PROBLEMS:
(a) Can you copy, word for word, the part of the bowl blank thread between "DOES ANYONE IN" and "speedier. Thanks again.", inclusive?
(b) Would you repeat, word for word, only the listing lines between the lines holding "Where should I" and "will (623, 590).", inclusive?

# Bowl Blanks from logs



## Tony B (Jul 30, 2008)

I am slowly getting back into woodturning. Up until recently, I haven’t turned any bowls or plates in 16 years. When I was into turning, rarely did you ever see anyone using the pith or center of the tree. I am seeing it used more often and people are using alcohol to stabilize the wood. I haven’t tried that technique yet, but I will eventually. 
The way I was taught and the way I cut my bowl blanks is shown in the sketch. This reduced the chances of the bowl splitting. The theory behind it is that the center of the log is the most stable and that is where the base should be. The outer part of the log is the least stable and will warp because the walls of the bowl are thin and flexible - relatively Speaking, rather than split if it was still thick. 
The warping, to me, is an added feature. I also turned the bowls to final size the first and only time on the lathe while the wood was still wet. You will have to work fast.


----------



## Barry Ward (Mar 22, 2008)

*Bowl blanks*

Very nice diagram you laid out there Tony,I'm sure it will help out some folks just getting started.
Ken


----------



## Tony B (Jul 30, 2008)

*Thanks Woodsman.*

Just call me Rembrandt, LOL
It was way to hard to describe in words and the "1/2 Log" sketch actually goes against the natural tendency of how to make the bowl. The normal tendancy would be to make the bowl in the opposite direction and maximize the wood usage. That would leave the base of the bowl in the sapwood and will just about assuring it to crack.
Also, for those new at turning, this is how you make a bowl with a natural bark edge

DOES ANYONE IN THE SE HOUSTON AREA WANT TO SWAP SOME SERIOUS WOODWORKING/WOODTURNING TIME AND TEACH ME SKETCH-UP IN EXCHANGE?


----------



## jdixon (Nov 21, 2007)

Hey Rembrandt, I mean Tony thanks for the drawings.  These kind of things help me to visualize how a bowl comes together. I was at an open house this past weekend at a woodworking store near me and there was a turner there demonstrating turning a bowl. I stuck around and asked lots of questions. I haven't done any faceplate or chuck turning at all yet so I have much to learn. He was describing to me using alcohol to dry out the wet bowls he rough turns. Sounded like an interesting way to go about it and ultimately much speedier. Thanks again.

John


----------



## slatron25 (Dec 18, 2007)

Thanks for the diagrams Tony. As a beginning turner I need all the information I can get. 

Tim


----------



## john lucas (Sep 18, 2007)

The diagrams are good but you don't have to put the bottom near the pith. It doesn't necessarily reduce the chance of checking. This is due to uneven loss of moisture on the wood. You have to do things to slow down the release of moisture such as coating the endgrain surfaces with something or putting the wood in a place where you have little air movement, or both. You can also turn it quite thin which helps.
All putting the base toward the pith does is change the way the wood warps as it dry's. If you put the foot too close to the pith you stand a better chance of checking because the wood tends to be thicker at the bottom due to the foot. If you cut a bowl blank this way keep is as far from the pith as you can.


----------

EXTRACTED INFORMATION:

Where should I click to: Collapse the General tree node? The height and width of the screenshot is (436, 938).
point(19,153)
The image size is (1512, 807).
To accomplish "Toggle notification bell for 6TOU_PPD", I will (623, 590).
...
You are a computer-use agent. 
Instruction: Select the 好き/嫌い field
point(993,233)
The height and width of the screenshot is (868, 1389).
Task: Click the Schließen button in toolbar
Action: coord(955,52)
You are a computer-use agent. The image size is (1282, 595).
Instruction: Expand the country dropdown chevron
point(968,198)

REPLIES:
(a)
DOES ANYONE IN THE SE HOUSTON AREA WANT TO SWAP SOME SERIOUS WOODWORKING/WOODTURNING TIME AND TEACH ME SKETCH-UP IN EXCHANGE?


----------



## jdixon (Nov 21, 2007)

Hey Rembrandt, I mean Tony thanks for the drawings.  These kind of things help me to visualize how a bowl comes together. I was at an open house this past weekend at a woodworking store near me and there was a turner there demonstrating turning a bowl. I stuck around and asked lots of questions. I haven't done any faceplate or chuck turning at all yet so I have much to learn. He was describing to me using alcohol to dry out the wet bowls he rough turns. Sounded like an interesting way to go about it and ultimately much speedier. Thanks again.

(b)
Where should I click to: Collapse the General tree node? The height and width of the screenshot is (436, 938).
point(19,153)
The image size is (1512, 807).
To accomplish "Toggle notification bell for 6TOU_PPD", I will (623, 590).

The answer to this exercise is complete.